At 11:32 p.m. that night, Cooper sent a text to a friend, saying, “I just did so much coke and it feels so good,” according to Gualtieri.

Five minutes later, according to the sheriff, Gullo texted the 15-year-old from earlier that day.

“I need you, it’s an emergency,” he messaged her.

At the time, Gullo was wearing an ankle monitor while he was out on bail. Data from the monitor shows he stayed at his house until about 6 a.m., Gualtieri said.

The GPS monitor shows Gullo traveling to the power lines where Cooper’s body was found and returning home immediately after, Gualtieri said.

Just hours after that, the sheriff said, Gullo again texted the 15-year-old girl, trying to convince her to come over for sex and the same drugs that had killed Cooper.

Detectives interviewed Gullo early on in the investigation but said he told them he hadn’t talked to Cooper in more than a week and denied communicating with her on Nov. 18, 2021, or Nov. 19, 2021.

Gualtieri said he encourages people struggling with addiction to seek help, and he warned young people in particular about the dangers of taking drugs from people like Gullo.

“Don’t take drugs from someone like this,” Gualtieri said. “You have no idea what’s in it. And in the case of Meaghan Cooper — at this guy’s hands — it will literally kill you.”

Extracted information:
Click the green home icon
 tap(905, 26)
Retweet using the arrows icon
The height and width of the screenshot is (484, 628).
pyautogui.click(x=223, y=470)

Written problem 1: Please list every clock time and calendar date that appears in the news excerpt.
Written problem 2: Rewrite the news excerpt from "At the time, Gullo" up to and including "after, Gualtieri said.", swapping "Gullo" for "the suspect" wherever it occurs.

Answer 1:
11:32 p.m.
about 6 a.m.
Nov. 18, 2021
Nov. 19, 2021

Answer 2:
At the time, the suspect was wearing an ankle monitor while he was out on bail. Data from the monitor shows he stayed at his house until about 6 a.m., Gualtieri said.

The GPS monitor shows the suspect traveling to the power lines where Cooper’s body was found and returning home immediately after, Gualtieri said.